[Begin]
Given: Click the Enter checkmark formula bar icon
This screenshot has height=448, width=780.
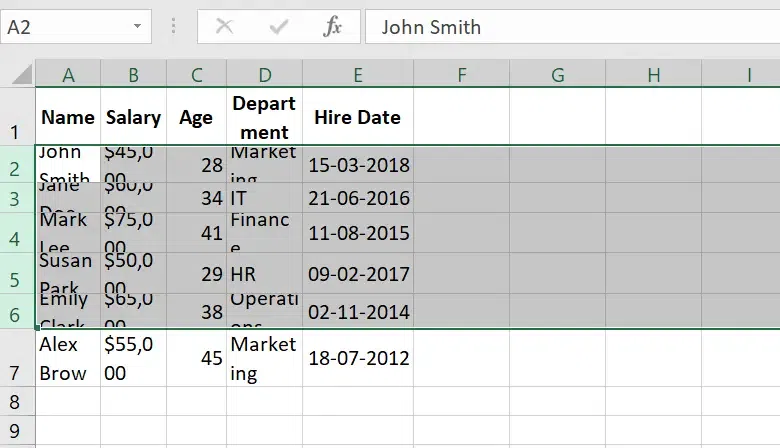Looking at the screenshot, I should [x=279, y=27].
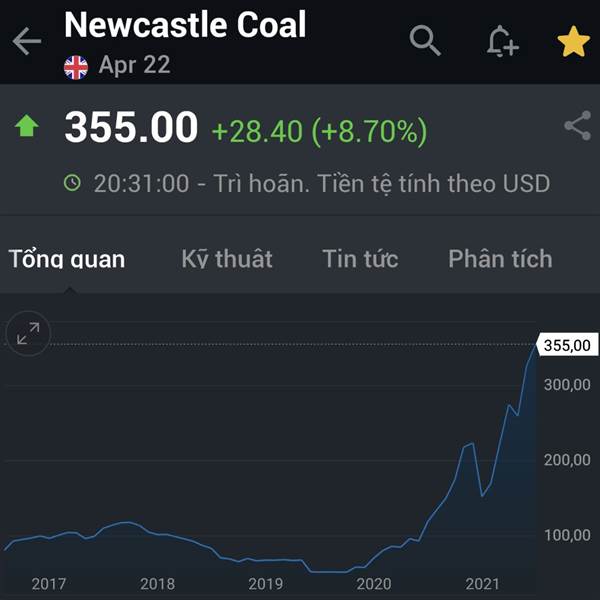Tap the 200,00 level on price axis

[x=567, y=460]
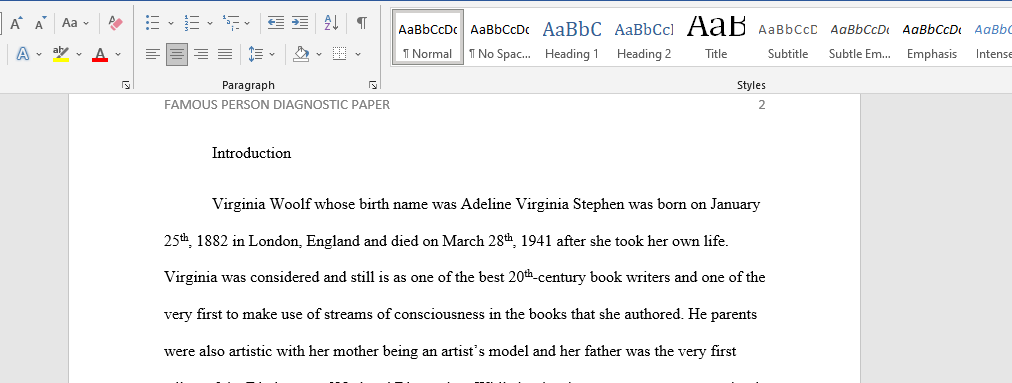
[End]
-- SET PROBLEM --
Please reproduce the lines above word for word, leaving out the pictures.

-- SOLUTION TO THE PROBLEM --
Given: Click the Enter checkmark formula bar icon
This screenshot has height=448, width=780.
Looking at the screenshot, I should [x=279, y=27].
Tap the 200,00 level on price axis

[x=567, y=460]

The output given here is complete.